INSTRUCTIONS TO FOLLOW
Where the records below begin, start copying, and stop after the line that contains "You are a computer-use agent. Viewport: 1315px"; reproduce every line exactly but omit pictures.
*** SUPPLIED DATA ***
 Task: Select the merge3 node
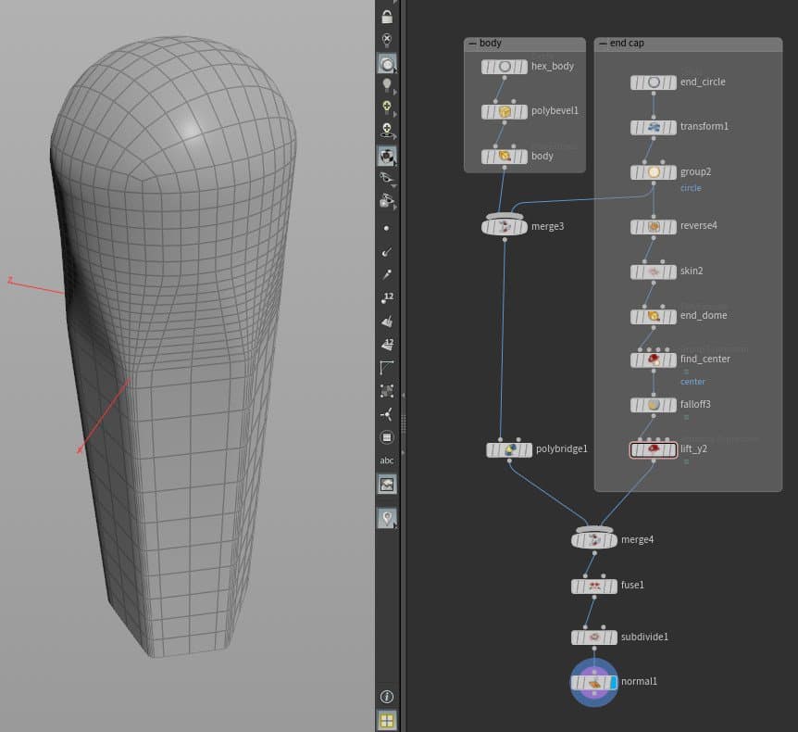(505, 226)
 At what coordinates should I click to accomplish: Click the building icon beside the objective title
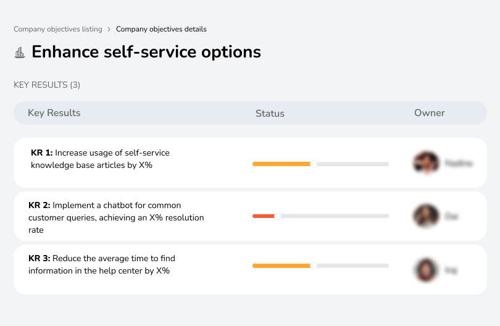coord(20,52)
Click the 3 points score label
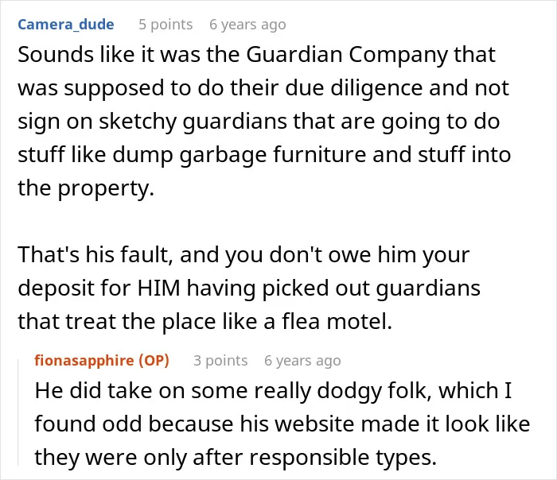Screen dimensions: 557x480 coord(220,361)
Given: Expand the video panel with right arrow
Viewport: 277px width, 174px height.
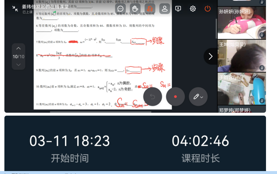Looking at the screenshot, I should [x=210, y=56].
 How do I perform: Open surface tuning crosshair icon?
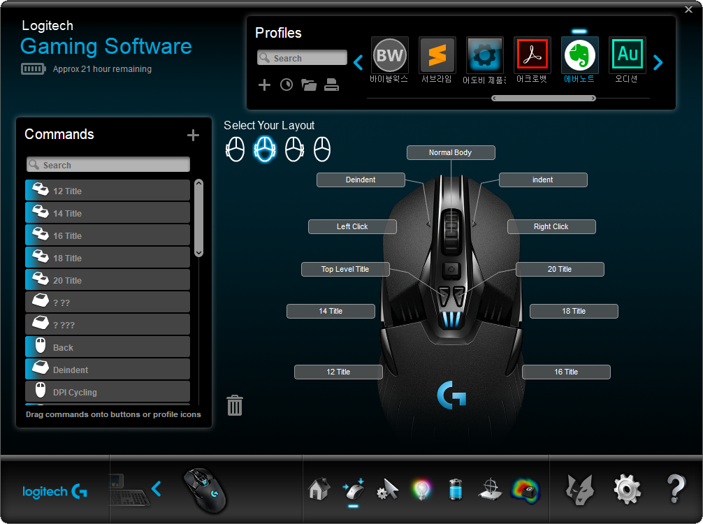click(x=491, y=489)
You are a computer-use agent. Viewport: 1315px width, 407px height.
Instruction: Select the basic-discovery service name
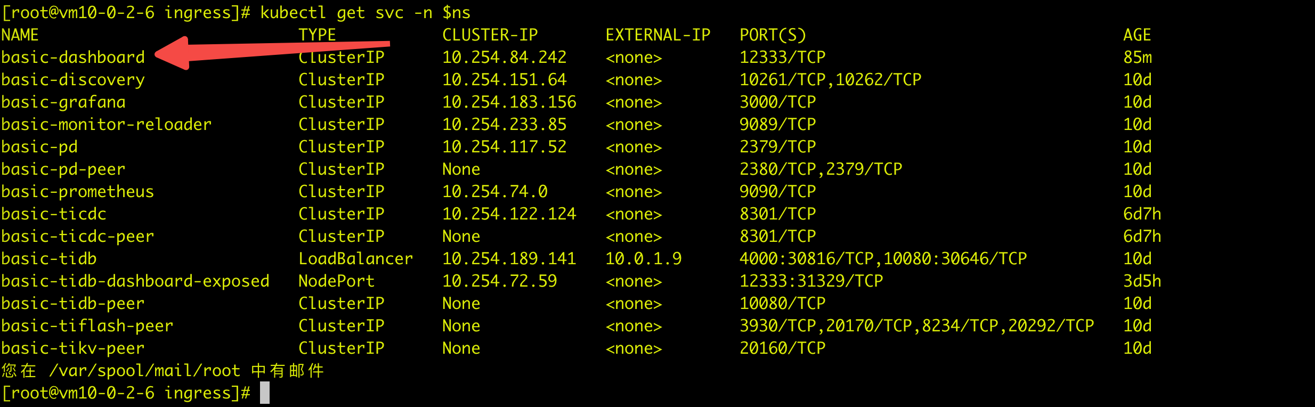(73, 80)
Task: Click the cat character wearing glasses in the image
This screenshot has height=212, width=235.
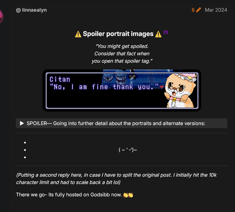Action: point(180,90)
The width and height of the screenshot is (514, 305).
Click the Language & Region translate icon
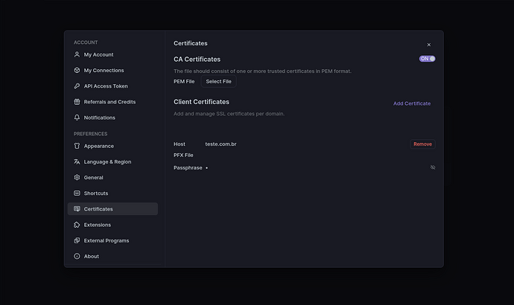(77, 161)
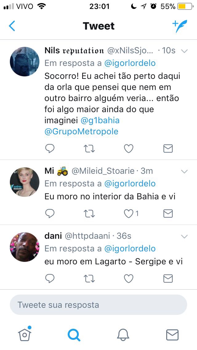This screenshot has width=197, height=350.
Task: Share Nils reputation's tweet via message icon
Action: pyautogui.click(x=168, y=149)
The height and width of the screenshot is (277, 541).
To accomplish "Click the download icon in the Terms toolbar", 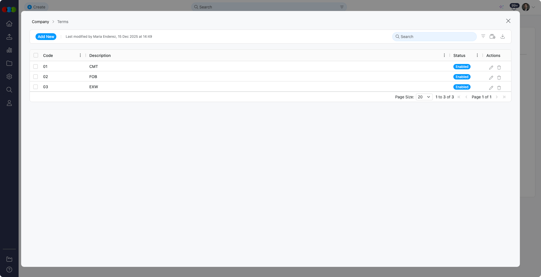I will click(x=502, y=36).
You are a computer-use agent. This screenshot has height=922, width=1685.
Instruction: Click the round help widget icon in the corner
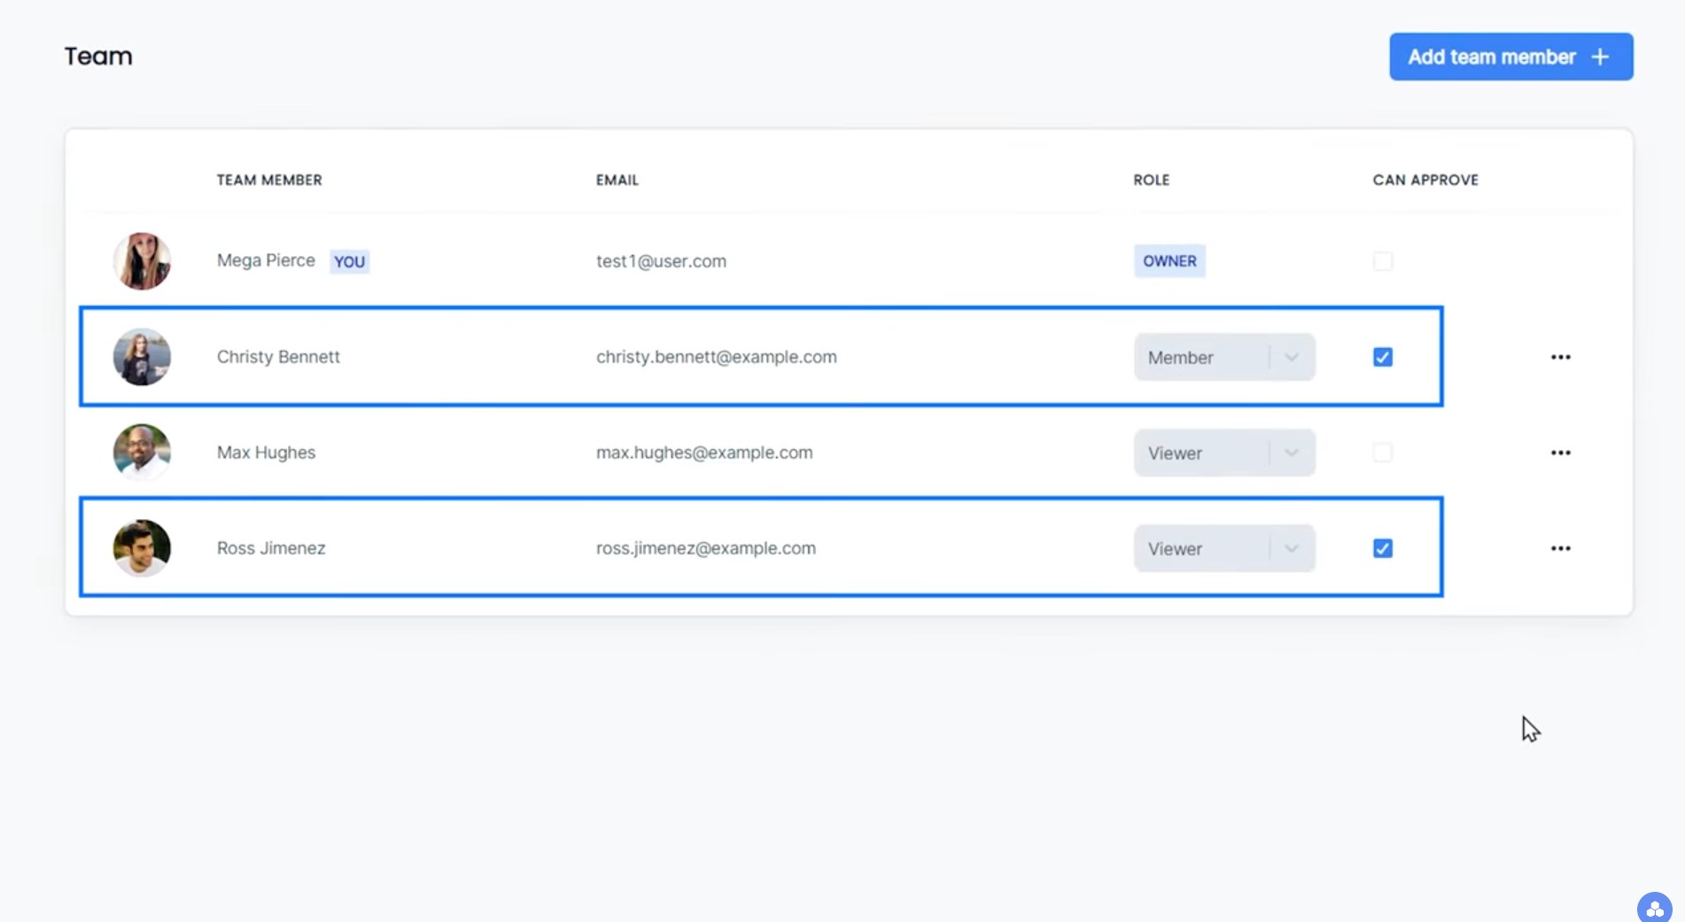tap(1654, 908)
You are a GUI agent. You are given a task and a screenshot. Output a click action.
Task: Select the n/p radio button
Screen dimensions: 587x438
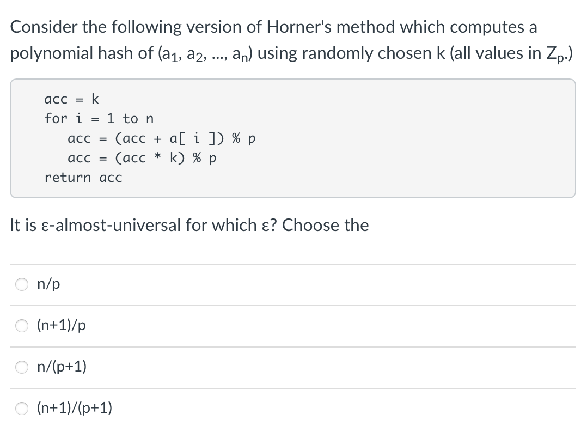point(21,284)
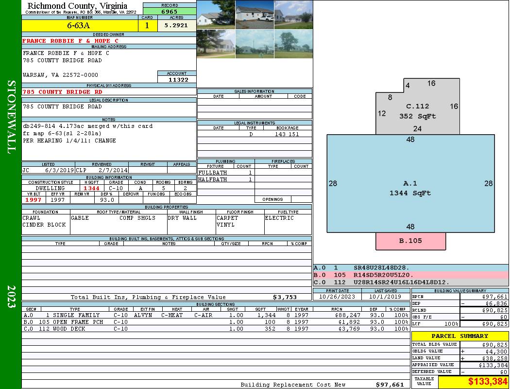Select the deeded owner name in red
510x389 pixels.
pyautogui.click(x=70, y=41)
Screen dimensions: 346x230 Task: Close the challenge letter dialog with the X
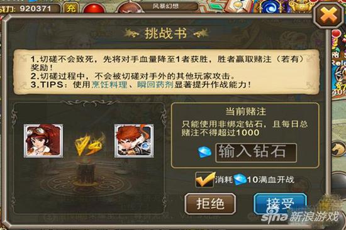(328, 16)
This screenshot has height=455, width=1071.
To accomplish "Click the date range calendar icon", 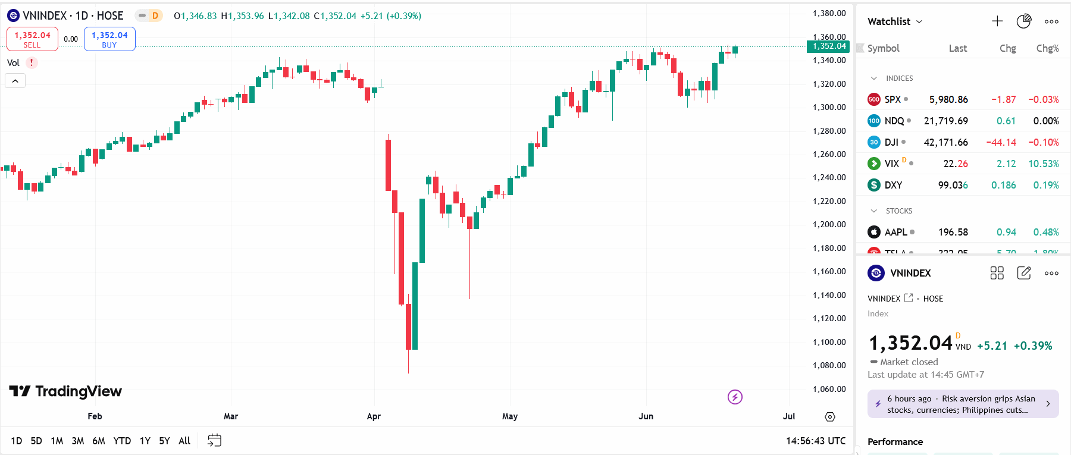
***
EXPECTED ANSWER
 Task: Select the merge3 node
(505, 226)
 At what coordinates should I click to accomplish: Click the building icon beside the objective title
coord(20,52)
Click the 3 points score label
Screen dimensions: 557x480 coord(220,361)
Given: Expand the video panel with right arrow
Viewport: 277px width, 174px height.
Looking at the screenshot, I should [x=210, y=56].
 How do I perform: Open surface tuning crosshair icon?
click(x=491, y=489)
You are a computer-use agent. Viewport: 1315px width, 407px height.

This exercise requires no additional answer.